> _WHAT THIS TASK INVOLVES_:
Once you find the line with "Where should I" in the listing below, please repeat it and every later line exactly, through the last one, without pictures.
***** SOURCE DATA
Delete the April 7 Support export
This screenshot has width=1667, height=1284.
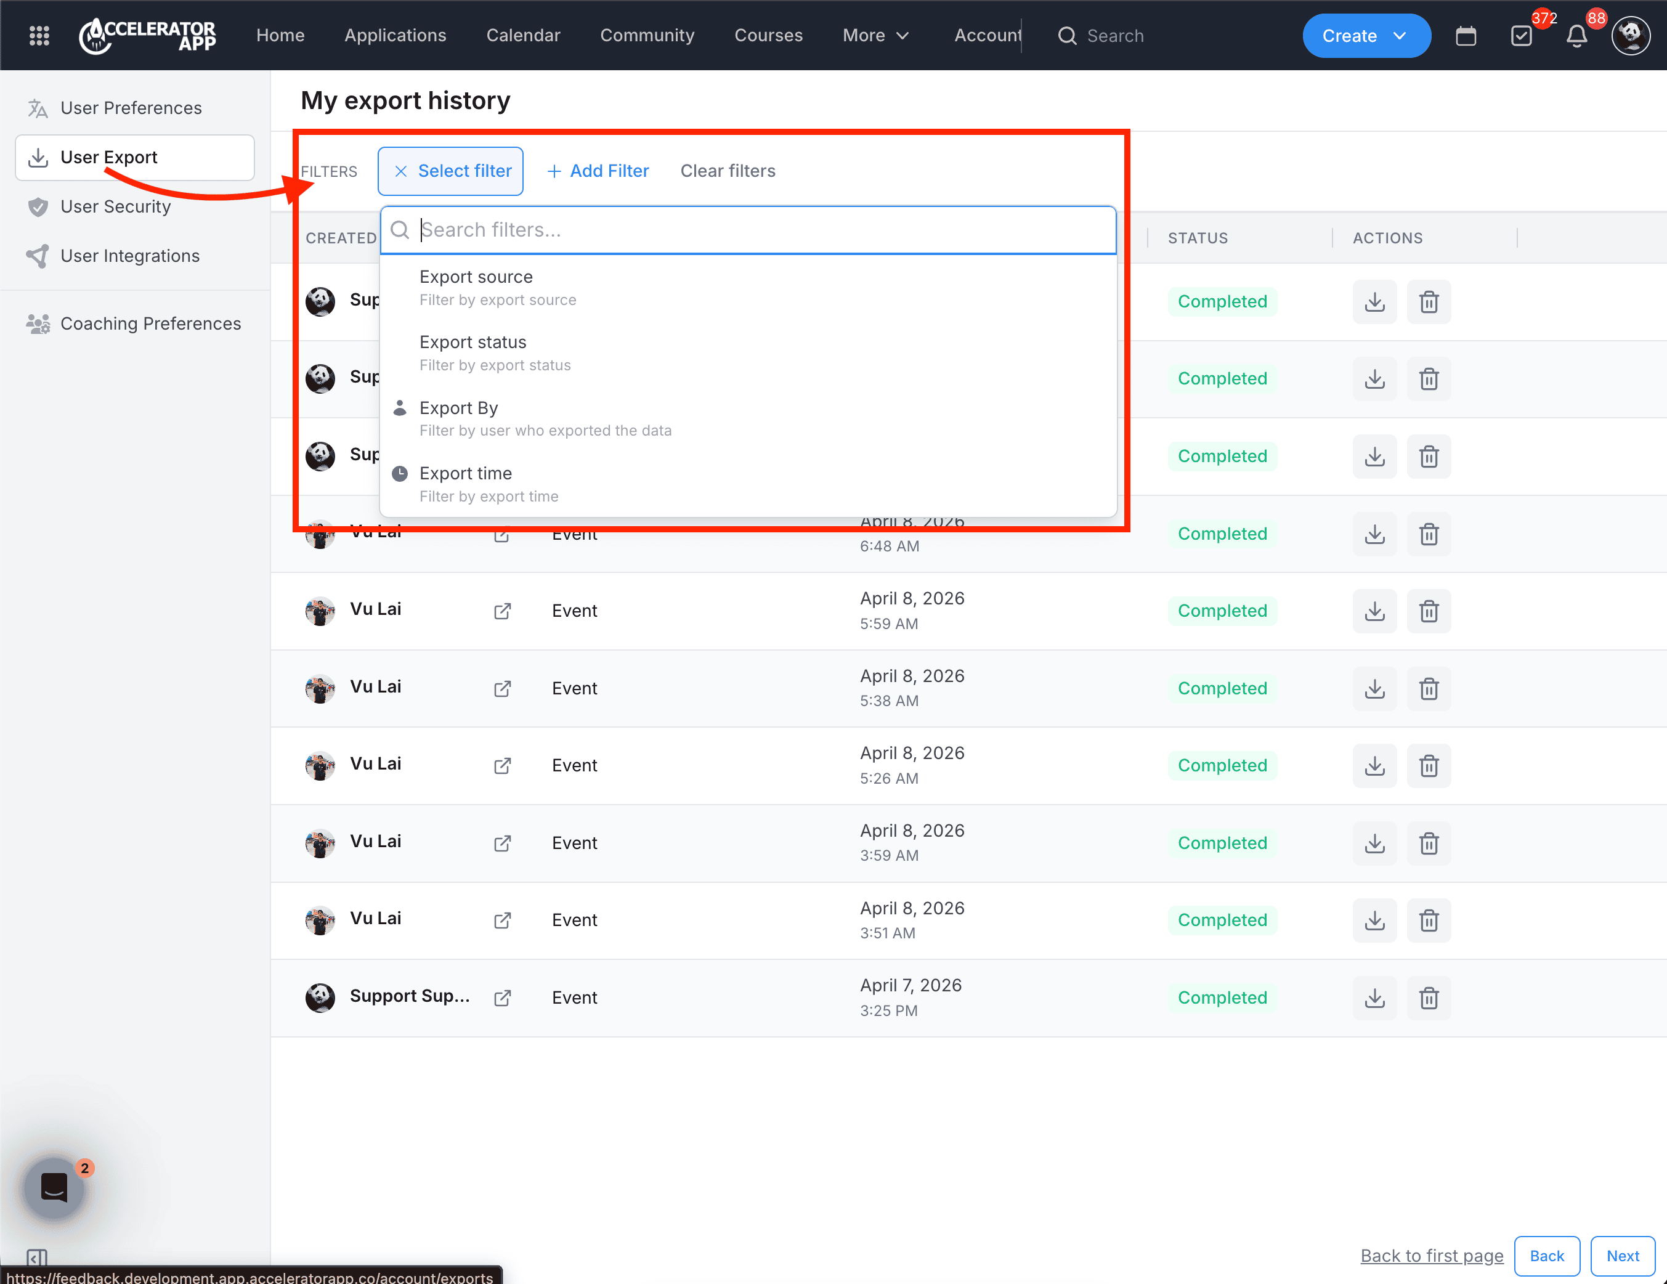(x=1428, y=997)
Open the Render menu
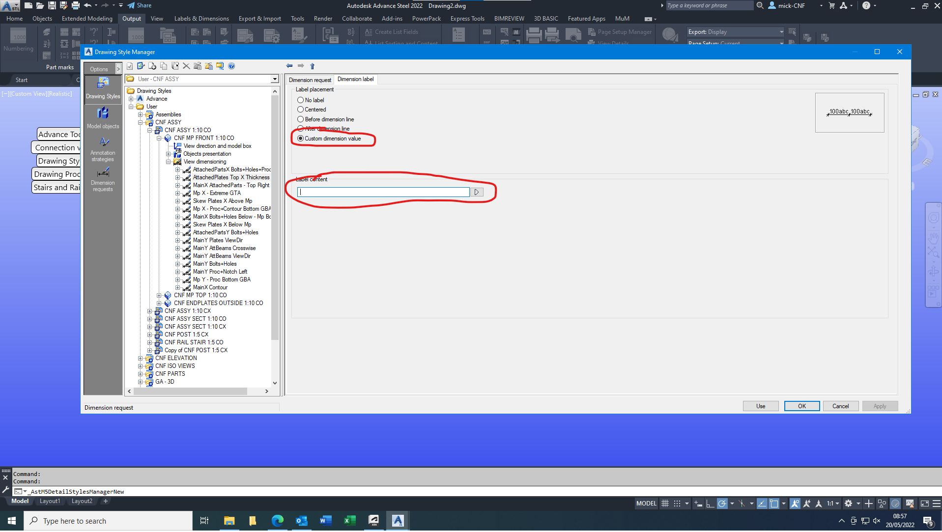Viewport: 942px width, 532px height. (323, 18)
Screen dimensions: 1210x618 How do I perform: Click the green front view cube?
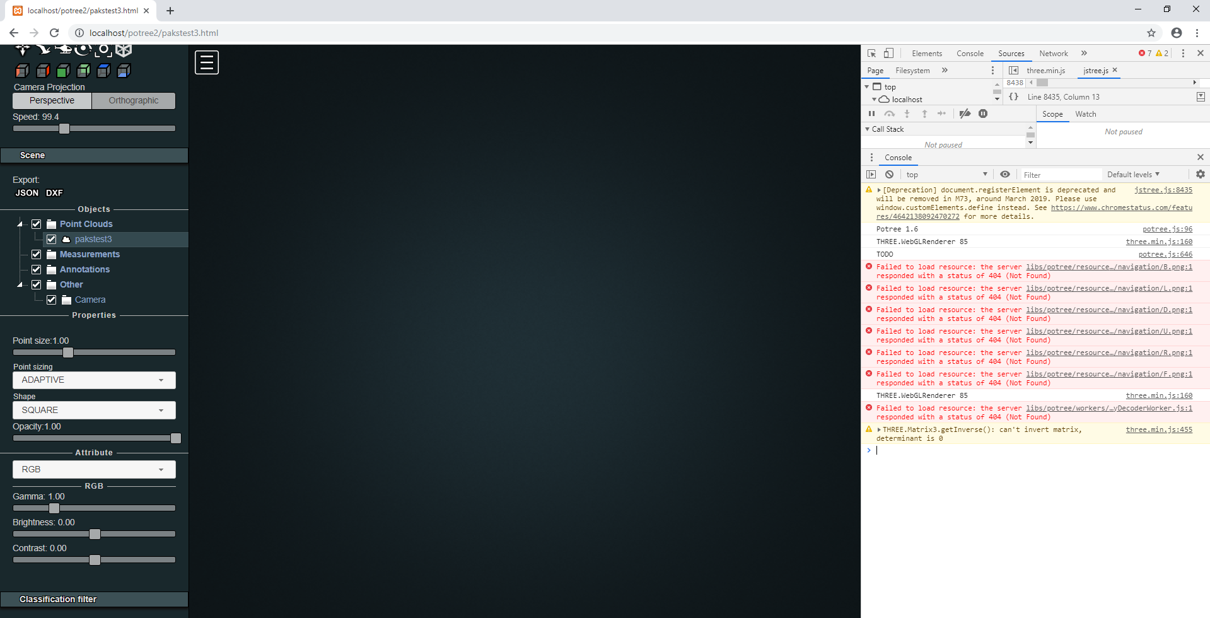point(62,71)
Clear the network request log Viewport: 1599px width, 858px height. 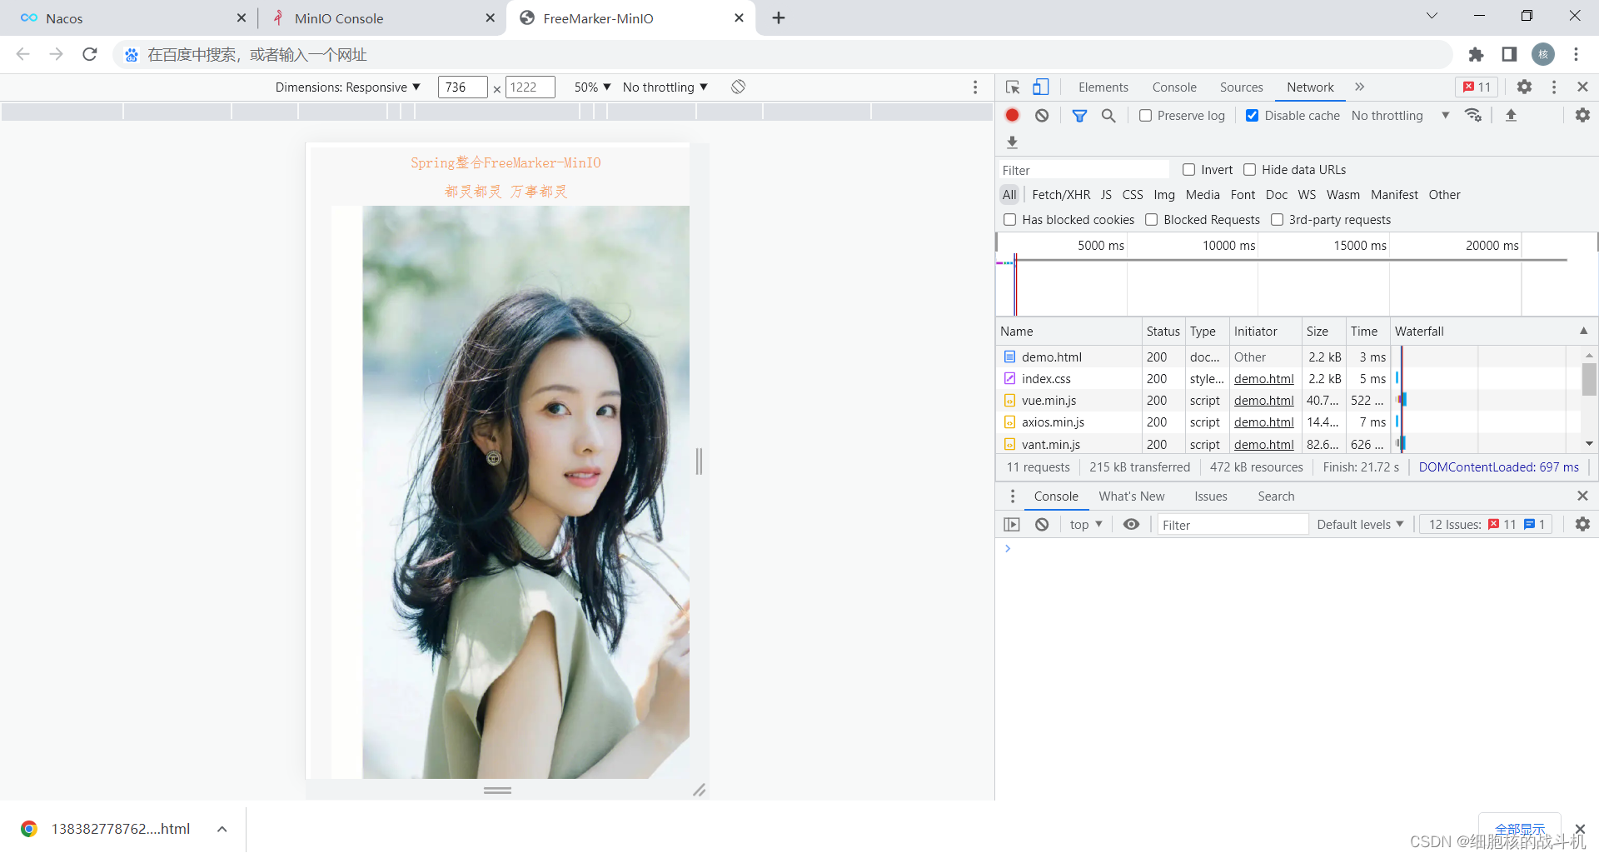click(1041, 115)
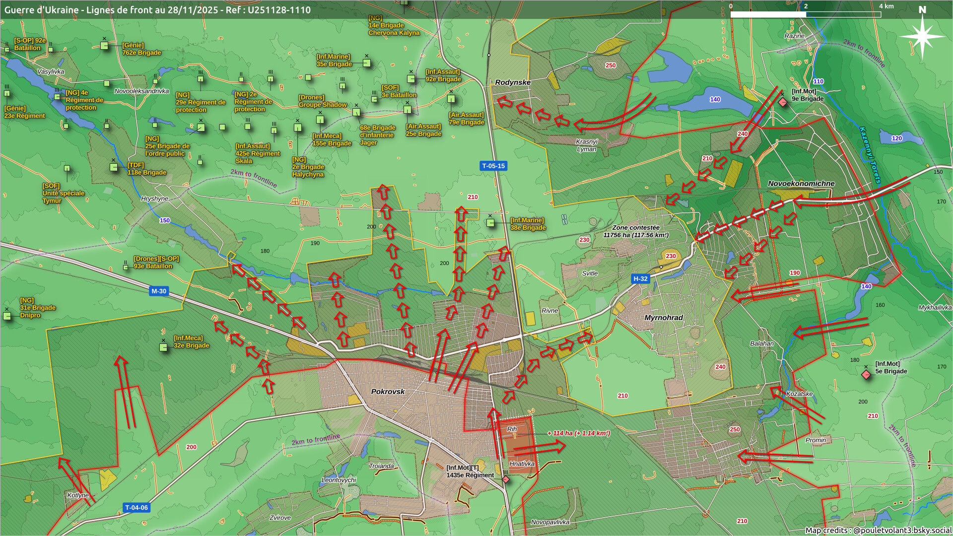
Task: Click the Pokrovsk city label
Action: point(388,392)
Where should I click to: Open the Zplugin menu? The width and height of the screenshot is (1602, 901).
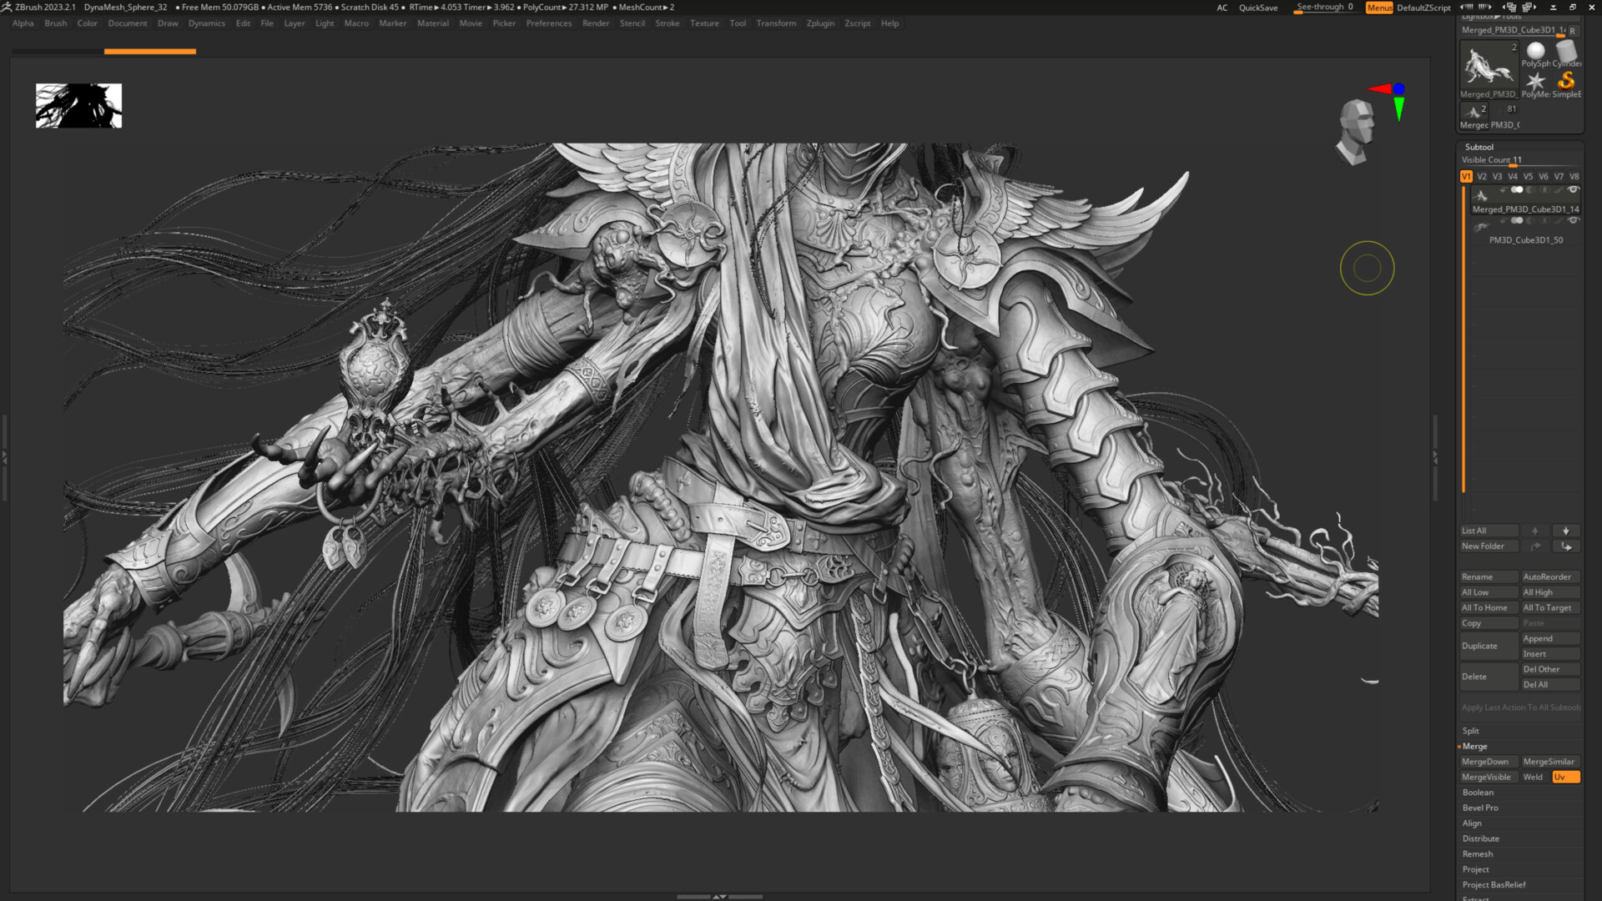coord(819,23)
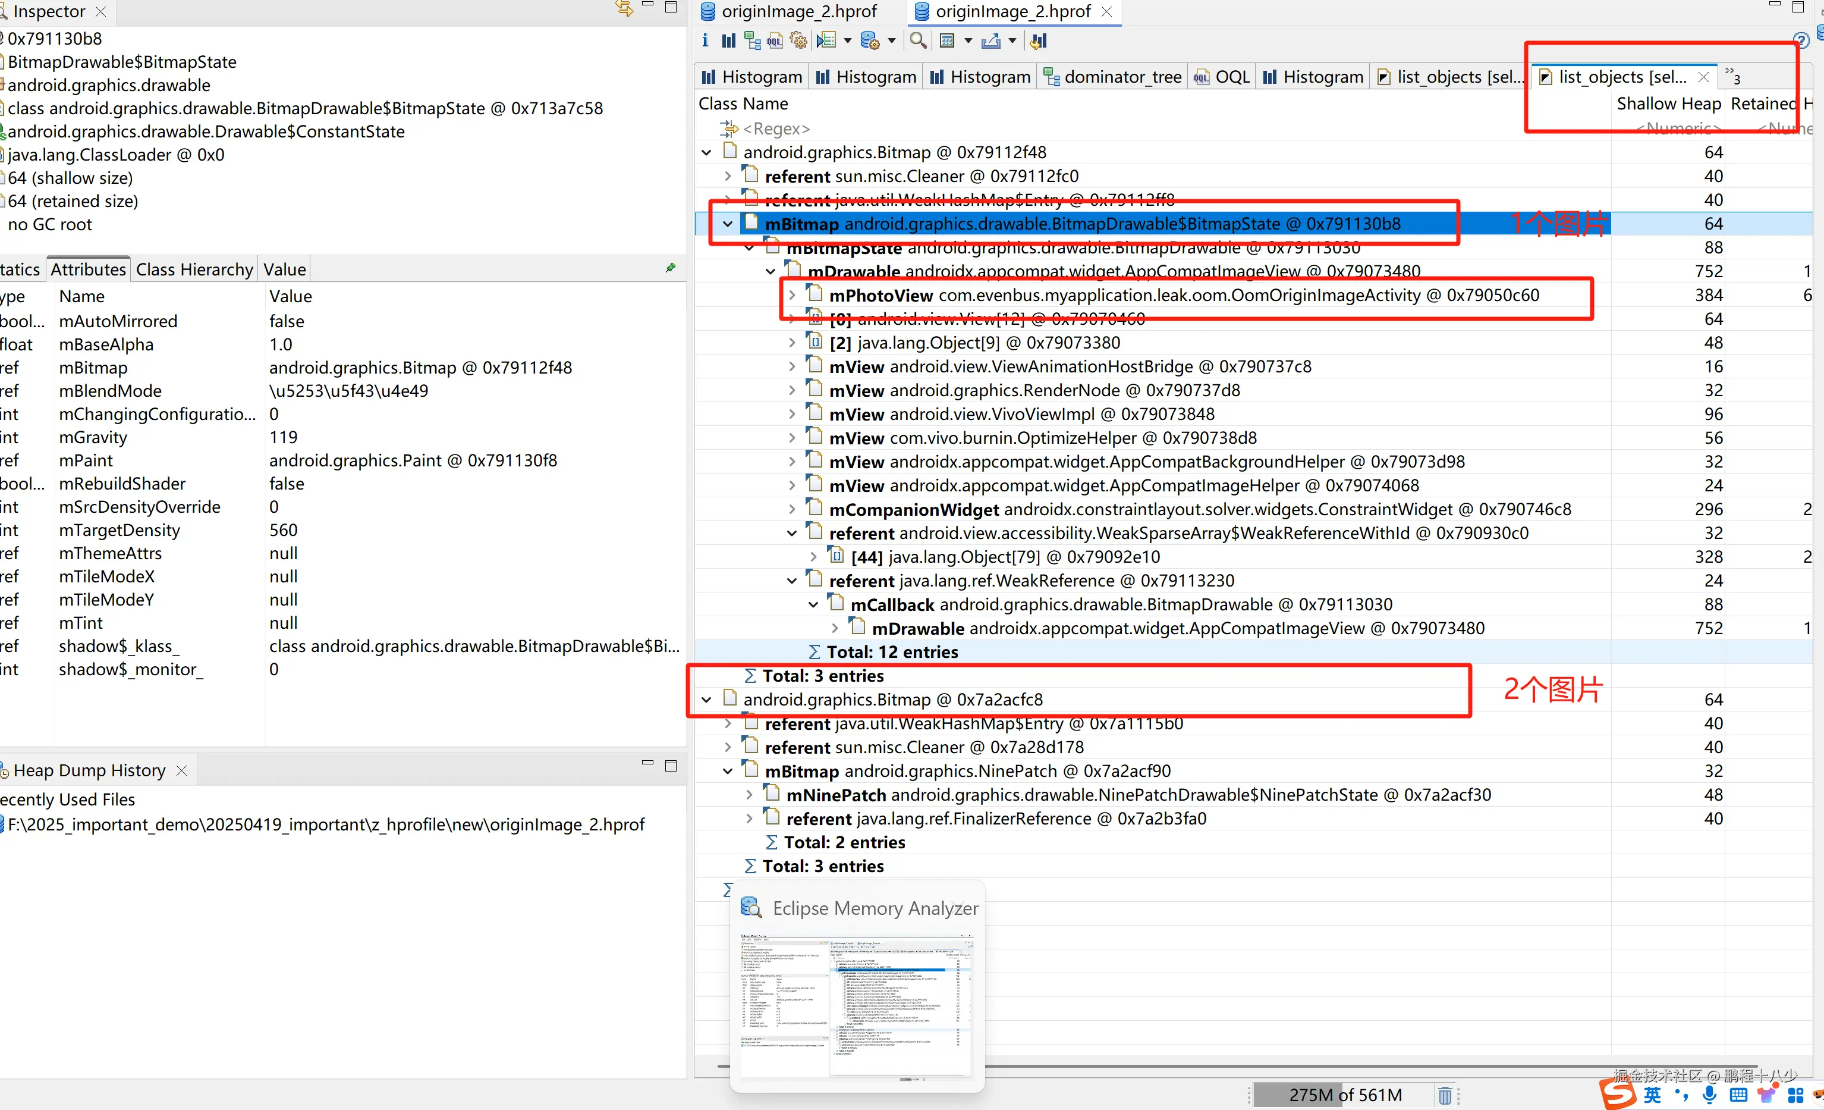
**********
> _RESPONSE AREA_:
Where should I click to: Open the Zplugin menu? The width and height of the screenshot is (1602, 901).
coord(819,23)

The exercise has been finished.